Resposta rápida
Sim, pode. O STJ entende que a Câmara de Comercialização de Energia Elétrica (CCEE), como agente de autorregulação do mercado de energia, pode aplicar penalidades a seus associados por descumprimento de obrigações. Como essas sanções têm natureza contratual, e não administrativa, o teto do art. 3º, X, da Lei 9.427/1996, previsto para as multas da ANEEL, não se aplica.
Por que o limite da Lei 9.427/1996 não alcança a CCEE
O limite percentual do art. 3º, X, da Lei 9.427/1996 vale para as multas administrativas que a ANEEL impõe no exercício do poder de polícia. A CCEE, criada pela Lei 10.848/2004 e regulamentada pelo Decreto 5.177/2004, é pessoa jurídica de direito privado sem fins lucrativos e não exerce poder de polícia, que é próprio dos entes estatais.

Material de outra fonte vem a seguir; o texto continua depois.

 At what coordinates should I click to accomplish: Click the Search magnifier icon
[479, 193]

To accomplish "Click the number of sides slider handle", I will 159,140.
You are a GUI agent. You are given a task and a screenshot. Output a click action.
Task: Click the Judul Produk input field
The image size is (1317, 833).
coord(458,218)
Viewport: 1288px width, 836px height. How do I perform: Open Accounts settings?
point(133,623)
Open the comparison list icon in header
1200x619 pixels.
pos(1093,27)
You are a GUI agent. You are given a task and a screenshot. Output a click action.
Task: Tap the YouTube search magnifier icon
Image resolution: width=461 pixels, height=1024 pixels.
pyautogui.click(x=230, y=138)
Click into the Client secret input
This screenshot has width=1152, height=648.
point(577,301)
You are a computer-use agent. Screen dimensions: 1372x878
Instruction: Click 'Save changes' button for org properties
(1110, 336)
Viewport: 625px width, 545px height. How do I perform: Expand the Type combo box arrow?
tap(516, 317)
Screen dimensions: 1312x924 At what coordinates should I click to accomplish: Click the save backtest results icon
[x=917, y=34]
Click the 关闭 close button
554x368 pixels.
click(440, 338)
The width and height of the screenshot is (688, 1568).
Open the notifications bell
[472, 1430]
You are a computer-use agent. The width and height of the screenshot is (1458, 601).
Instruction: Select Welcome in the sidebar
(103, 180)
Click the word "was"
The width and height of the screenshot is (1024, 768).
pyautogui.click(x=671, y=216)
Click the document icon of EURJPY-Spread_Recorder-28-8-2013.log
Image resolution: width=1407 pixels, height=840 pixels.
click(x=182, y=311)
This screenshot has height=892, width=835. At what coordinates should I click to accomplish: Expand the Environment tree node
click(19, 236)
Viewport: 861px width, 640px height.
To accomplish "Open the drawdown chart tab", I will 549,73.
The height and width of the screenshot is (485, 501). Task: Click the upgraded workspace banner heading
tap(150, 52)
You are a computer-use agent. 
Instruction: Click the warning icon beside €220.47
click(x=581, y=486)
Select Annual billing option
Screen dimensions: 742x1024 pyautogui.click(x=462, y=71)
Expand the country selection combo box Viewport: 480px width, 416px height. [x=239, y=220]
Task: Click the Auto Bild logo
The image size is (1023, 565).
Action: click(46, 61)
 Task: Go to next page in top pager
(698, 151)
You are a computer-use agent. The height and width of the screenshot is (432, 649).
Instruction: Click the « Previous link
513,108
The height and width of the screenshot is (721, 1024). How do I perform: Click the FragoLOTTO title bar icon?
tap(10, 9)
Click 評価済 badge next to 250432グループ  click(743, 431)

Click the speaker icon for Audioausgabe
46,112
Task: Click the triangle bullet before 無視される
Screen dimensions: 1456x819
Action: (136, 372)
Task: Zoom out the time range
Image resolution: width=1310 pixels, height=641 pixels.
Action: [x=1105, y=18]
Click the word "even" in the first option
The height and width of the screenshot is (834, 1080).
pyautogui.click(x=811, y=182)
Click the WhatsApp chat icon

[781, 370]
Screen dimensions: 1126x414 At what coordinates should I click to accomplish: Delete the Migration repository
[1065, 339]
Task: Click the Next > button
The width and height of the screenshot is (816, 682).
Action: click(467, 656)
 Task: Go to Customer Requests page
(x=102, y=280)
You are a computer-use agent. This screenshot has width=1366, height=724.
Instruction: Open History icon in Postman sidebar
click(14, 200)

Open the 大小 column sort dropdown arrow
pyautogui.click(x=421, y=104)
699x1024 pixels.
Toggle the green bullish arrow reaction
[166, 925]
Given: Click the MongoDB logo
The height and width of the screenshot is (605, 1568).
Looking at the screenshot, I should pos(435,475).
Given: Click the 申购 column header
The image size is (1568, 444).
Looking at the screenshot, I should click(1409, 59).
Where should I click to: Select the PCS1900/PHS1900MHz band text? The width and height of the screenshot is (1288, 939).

O STJ lembrou que a delegação do poder de polícia admitida pelo STF no Tema 532 exige lei e alcança apenas pessoas jurídicas de direito privado da Administração indireta, de capital majoritariamente público, prestadoras exclusivas de serviço público em regime não concorrencial, o que não é o caso da CCEE.
A natureza contratual das penalidades
As penalidades da CCEE decorrem da pactuação contratual firmada pelos agentes que se associam à câmara para comercializar energia. O próprio Decreto 5.177/2004 prevê que a convenção de comercialização discipline as sanções aplicáveis aos participantes, sem prejuízo das penalidades administrativas da ANEEL.
Na prática, o agente do mercado de energia pode se sujeitar, cumulativamente, às multas administrativas da ANEEL (essas sim limitadas por lei) e às sanções contratuais da CCEE, cujo montante segue as regras da convenção. A discussão sobre valores concretos e proporcionalidade das sanções depende do caso e é examinada pelos tribunais.